Secure Score target 80%+. Attack path analysis. Regulatory compliance dashboard (PCI DSS, HIPAA, SOC 2). Enhanced workload protections for VMs, App Service, SQL, Storage, Kubernetes.

Network Security

NSGs control inbound/outbound at subnet/NIC level. Azure Firewall provides stateful inspection with threat intelligence filtering. DDoS Protection Standard with adaptive tuning. Use Private Endpoints to keep PaaS traffic on Azure backbone.

Azure Policy

Enforce organization-wide: require HTTPS on storage, audit VMs without disk encryption, require SQL TDE, enforce MFA for privileged roles. Use Azure Security Benchmark as baseline initiative.

GCP Security

Security Command Center (SCC)

Unified view of findings across GCP. Security Health Analytics automated misconfiguration checks.
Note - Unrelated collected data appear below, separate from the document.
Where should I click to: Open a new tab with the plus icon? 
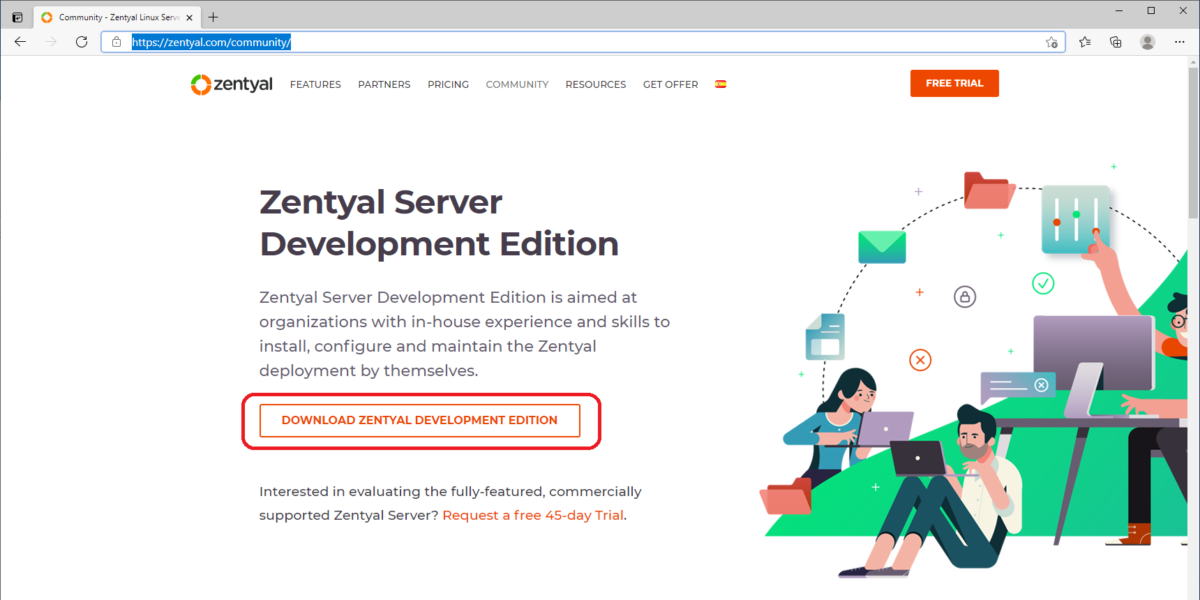click(x=212, y=16)
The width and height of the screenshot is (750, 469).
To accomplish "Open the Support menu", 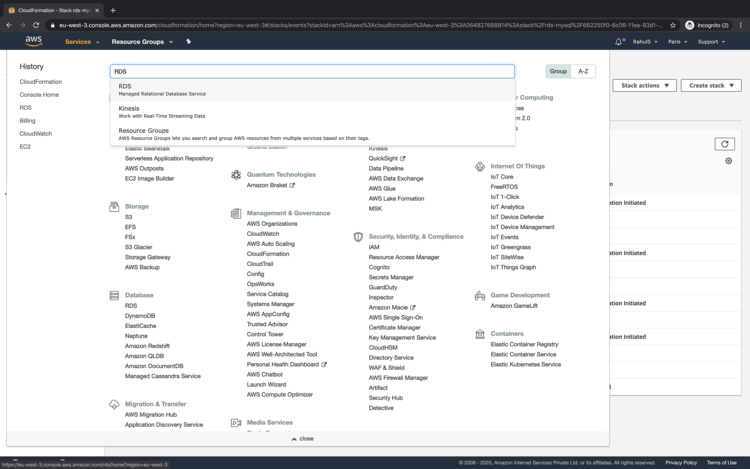I will [711, 42].
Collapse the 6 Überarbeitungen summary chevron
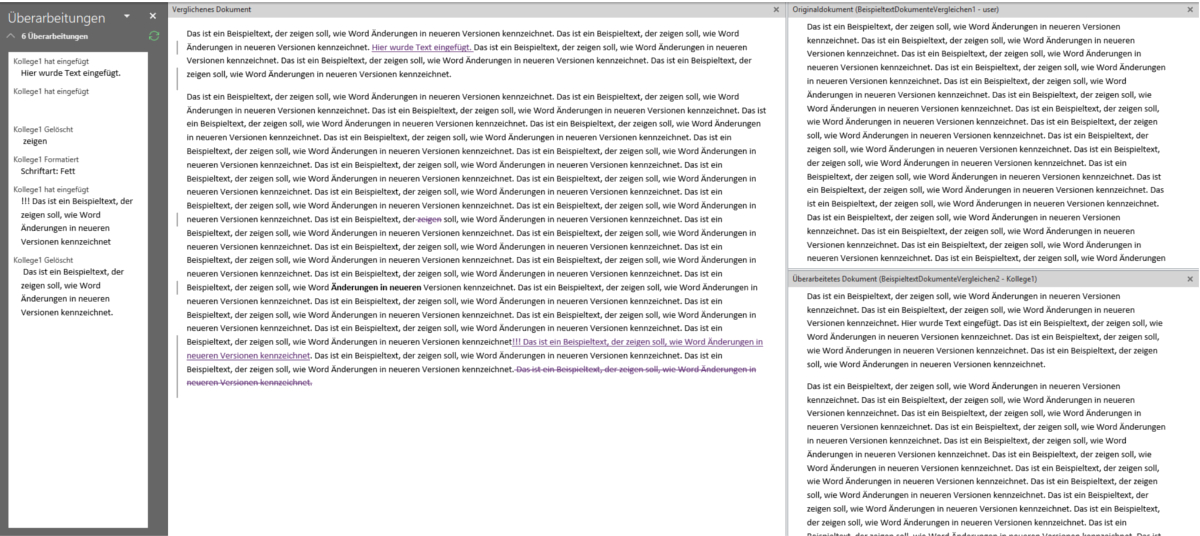 click(x=11, y=36)
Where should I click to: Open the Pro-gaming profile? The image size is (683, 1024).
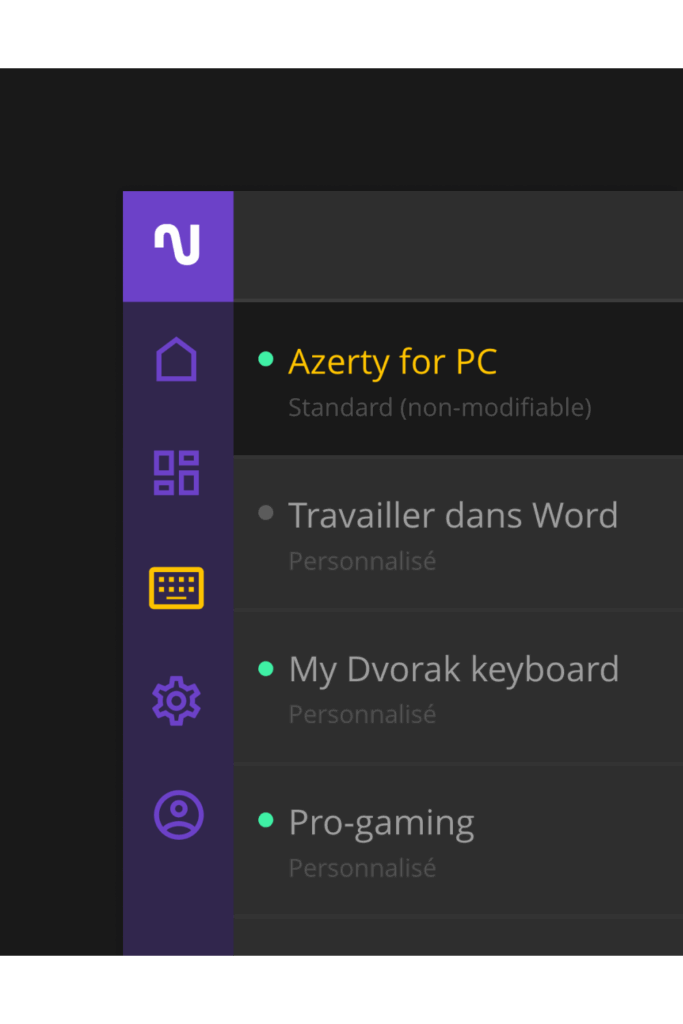pyautogui.click(x=381, y=823)
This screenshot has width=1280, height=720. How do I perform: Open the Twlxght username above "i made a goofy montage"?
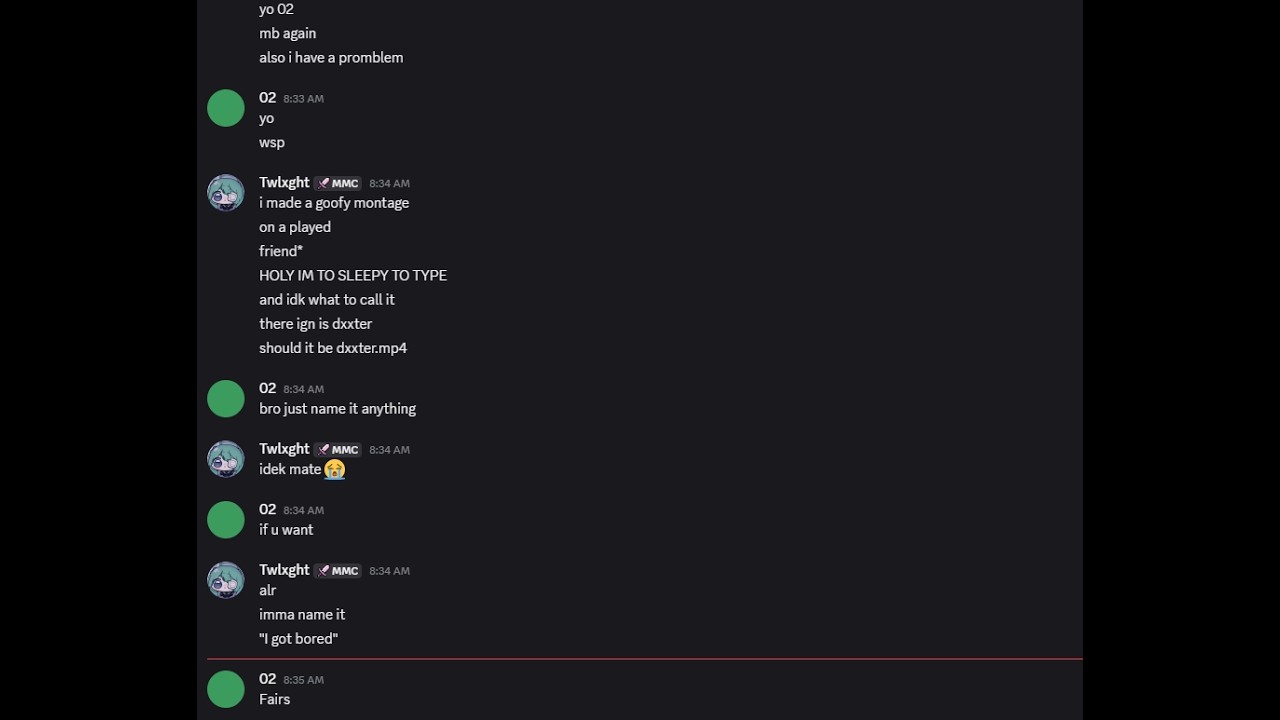[284, 182]
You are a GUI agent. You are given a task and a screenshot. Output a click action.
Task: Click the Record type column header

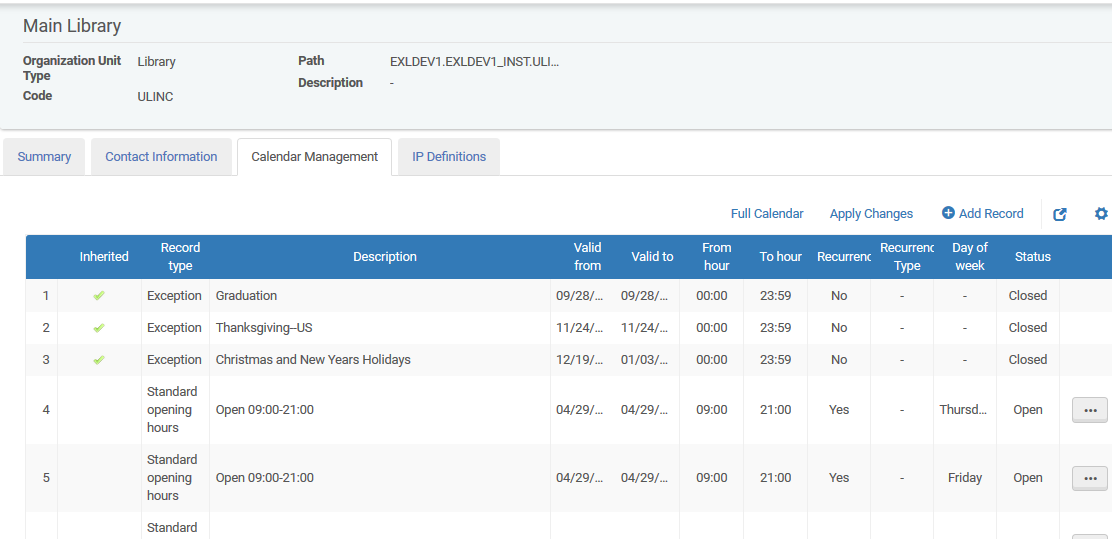pos(180,257)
Event Threat Detection ML identifies data exfiltration, brute force, cryptomining, compromised service accounts.

IAM Best Practices

Use service accounts for workloads. Create custom roles when built-ins are too permissive. Use Workload Identity Federation for GKE—no service account keys. Audit and remove unused keys regularly.

VPC Service Controls

Create perimeters around sensitive resources. Restrict API access to specific VPCs and authorized identities. Prevent BigQuery/Cloud Storage data exfiltration outside perimeter.

Multi-Cloud Security Governance

CSPM Tools

Wiz, Prisma Cloud, or Orca Security continuously assess across clouds: misconfigurations, excessive permissions, unencrypted data, public exposures, compliance violations. Target: detect misconfigurations within 1 hour of occurrence.

Centralized SIEM

Ingest AWS CloudTrail, Azure Monitor, and GCP Audit Logs into Microsoft Sentinel or Splunk. AI correlation detects attacks spanning multiple cloud providers.

Encryption Strategy

At rest: platform-managed keys minimum; customer-managed keys (CMK) for sensitive data. Manage CMKs in AWS KMS, Azure Key Vault, or GCP Cloud KMS. Enable automatic key rotation annually.
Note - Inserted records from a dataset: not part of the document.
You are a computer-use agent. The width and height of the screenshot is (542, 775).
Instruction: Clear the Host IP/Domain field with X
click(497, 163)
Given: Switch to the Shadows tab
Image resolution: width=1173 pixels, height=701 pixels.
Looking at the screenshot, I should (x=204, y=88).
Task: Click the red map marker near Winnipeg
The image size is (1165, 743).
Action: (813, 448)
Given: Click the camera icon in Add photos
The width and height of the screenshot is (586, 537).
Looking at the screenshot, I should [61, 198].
In transit: enforce TLS 1.2+, certificate management via AWS ACM/Azure Key Vault/GCP Certificate Manager, consider mTLS for service-to-service communication.

Container Security in Cloud

Scan images in CI with Trivy or Snyk Container. Use cloud-native registries with built-in scanning (ECR, ACR, Artifact Registry). Apply Pod Security Standards in Kubernetes. Use Falco for runtime threat detection.

Security maturity: detect misconfigurations under 1 hour, respond to threats under 4 hours.